According to Theo "T", he and his buddies was fierce the day they was rolling down the street and witnessed Ricky-Ricky get flat-fixed. T tried to revive his friend but couldn't. The helpless feeling he had as he watched Money Mike gun down a neighborhood kid was the worst thing he had ever experienced.
Witnessing the shooting makes T angry and bitter. Listening to his mother and sister and the warnings they speak about staying at home and off the streets, fall on deaf ears. Even with threats that his mother is going to ship him off to Texas, T sneaks out to join his buddies and scheme ways to change things in the hood.
The sound of gunfire is common place in the hood, and there are far too many funerals. Mothers and grandmothers mourn the loss of boys who will never become men or even young men.
Having already lost his father in a shooting, T knows how tough it is to survive in the hood, but still he dreams of experiencing all the pleasures of life. He wishes his sister's unplanned pregnancy could work out, but he knows she plans to give up the child for adoption in hopes of finishing school and improving her life. He dreams of having a girl friend and his hopes grow when he meets Nia and discovers she might have feelings for him, too. But, when he learns Money Mike has sprayed a local basketball court with bullets and flat-fixed several little kids, T may be ready to sacrifice it all to get revenge.

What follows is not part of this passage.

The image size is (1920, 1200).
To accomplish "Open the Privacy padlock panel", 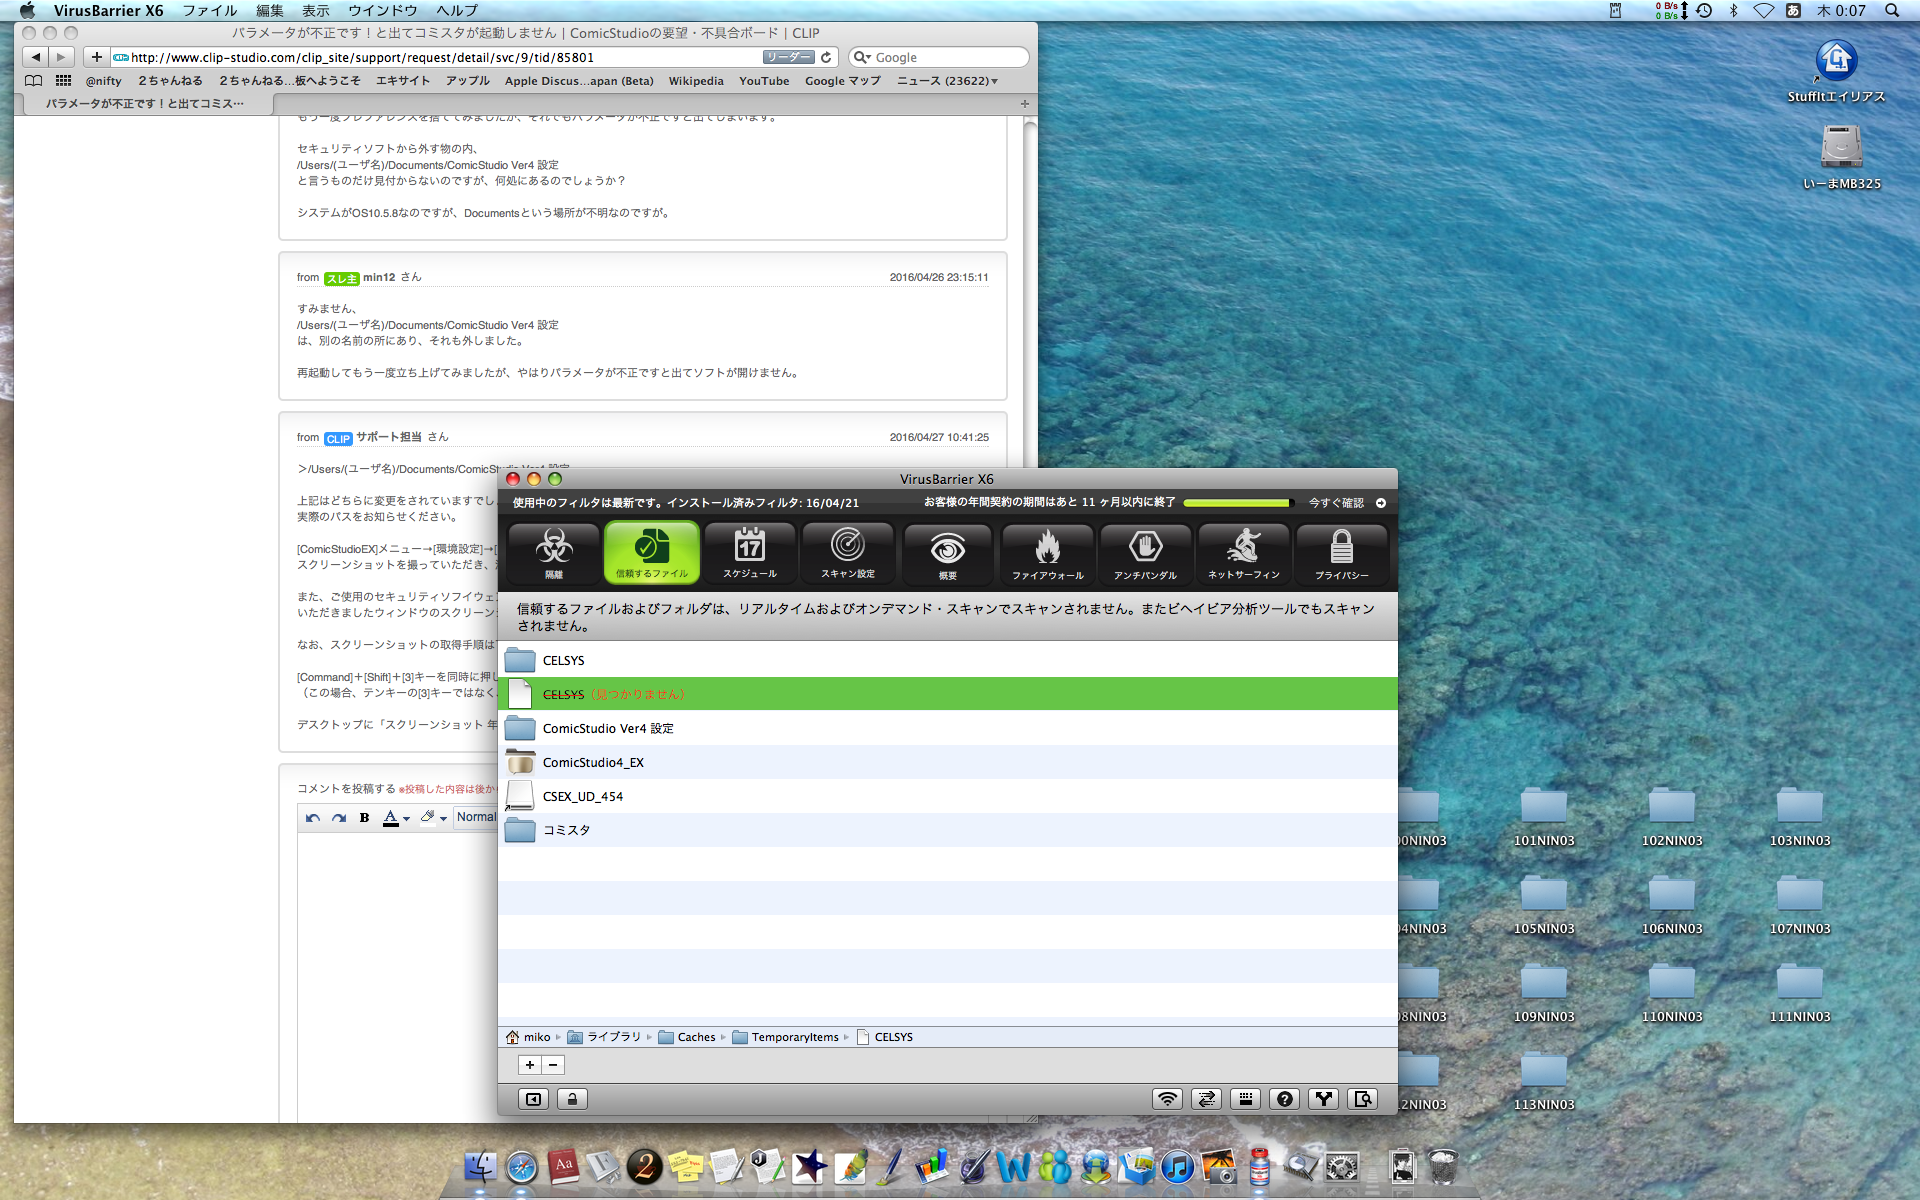I will point(1341,552).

Author e.E Charlton-Trujillo takes readers right to the streets in WHEN WE WAS FIERCE. Tough, vivid street talk leaps off the page as her characters reveal the odds stacked against them in the hood. Mentions of Ferguson and Trayvon Martin connect fiction to real life and remind readers that what's between the pages is in fact what it's like for many young people simply trying to stay alive.